Geen instemmingsrecht bij stopzetten reiskostenvergoeding
In een recente rechtszaak oordeelde de kantonrechter dat het instemmingsrecht niet van toepassing is bij het tijdelijk stopzetten van de reiskostenvergoeding. De bestuurder van McDermott koos hiervoor, omdat de werknemers vanwege de coronacrisis thuis werken en dus langere tijd afwezig zijn.
Verzoek om nietigverklaring
In de zaak boog de kantonrechter zich over het verzoek van de groepsondernemingsraad (GOR) van McDermott om het besluit van de bestuurder om de reiskostenvergoeding tijdelijk stop te zetten, nietig te verklaren. De bestuurder had voor zijn besluit geen instemmingsaanvraag ingediend bij de GOR. Volgens de GOR had dat wel gemoeten en was het instemmingsrecht van toepassing, omdat het tijdelijk stopzetten van de reiskostenvergoeding ook een wijziging van het arbeidsreglement van de organisatie inhield. Het arbeidsreglement van McDermott was in het verleden ter instemming aan de GOR voorgelegd. De nietigverklaring van het besluit zou betekenen dat de bestuurder de reiskostenvergoeding zou moeten blijven uitbetalen. De bestuurder stelde echter dat hij het besluit niet aan de GOR hoefde voor te leggen voor instemming. In het arbeidsreglement was namelijk al de mogelijkheid opgenomen om de reiskostenvergoeding tijdelijk stop te zetten bij langere afwezigheid van werknemers. Er was volgens de bestuurder dus ook geen sprake van een wijziging van het arbeidsreglement.

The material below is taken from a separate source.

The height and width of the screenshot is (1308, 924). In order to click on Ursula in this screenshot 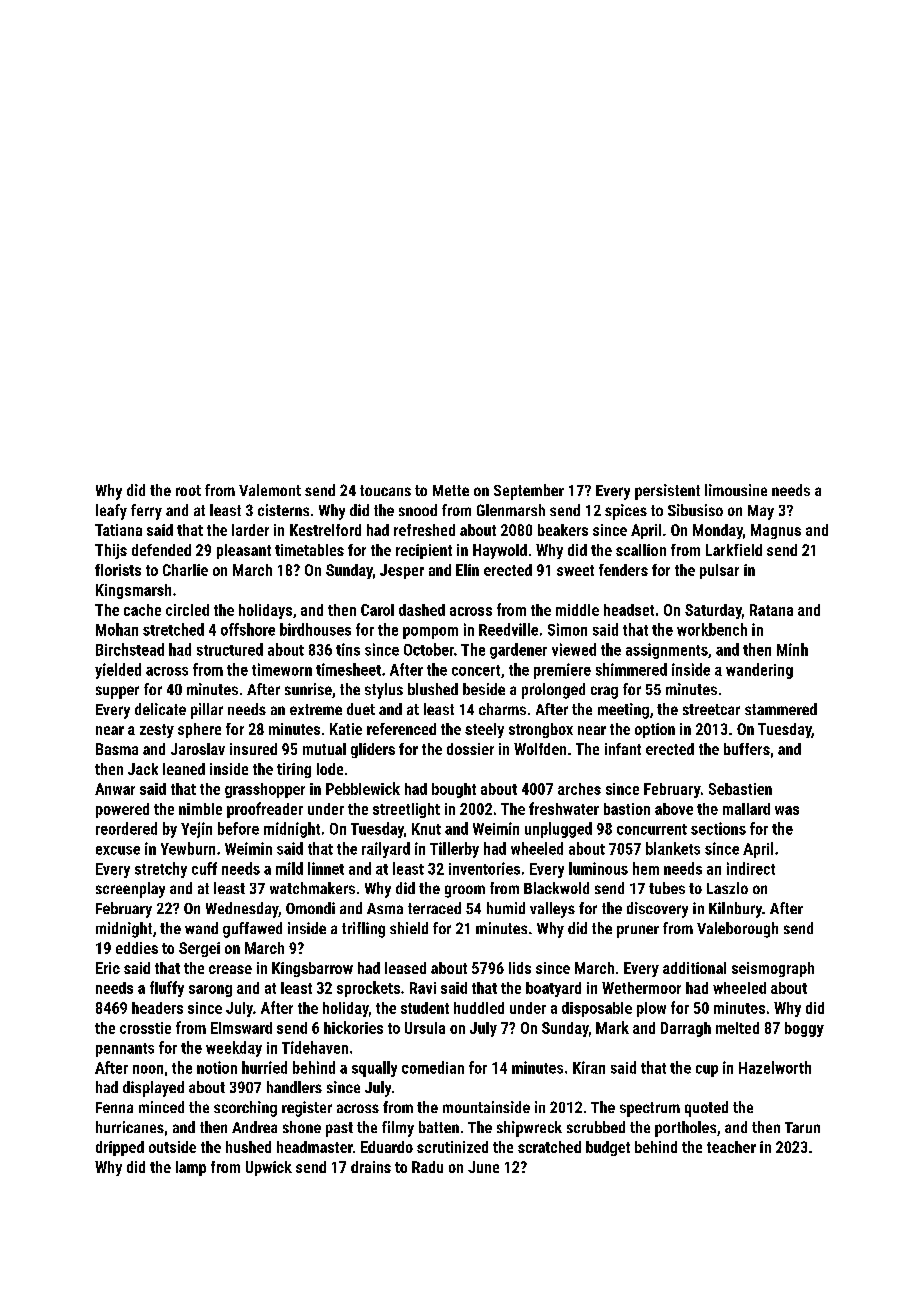, I will do `click(425, 1028)`.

Geen onderdeel van artikel 27, lid 1 WOR
De rechter oordeelde dat het besluit van de bestuurder niet onder het instemmingsrecht van de GOR valt zoals bepaald in artikel 27, lid 1 van de Wet op de ondernemingsraden (WOR). In artikel 27 WOR staat namelijk een limitatieve opsomming van onderwerpen die onder het instemmingsrecht vallen. De reiskostenvergoeding als ook het arbeidsreglement zijn daarin niet opgenomen. De GOR heeft derhalve geen instemmingsrecht. Ook hadden de bestuurder en de GOR eerder geen afspraken gemaakt om het instemmingsrecht uit te breiden. Dat het arbeidsreglement eerder wel ter instemming aan de GOR werd voorgelegd vond de rechter onvoldoende grond om aan te nemen dat het instemmingsrecht ook in de toekomst van toepassing zou zijn. De kantonrechter wees daarom het verzoek van de GOR af.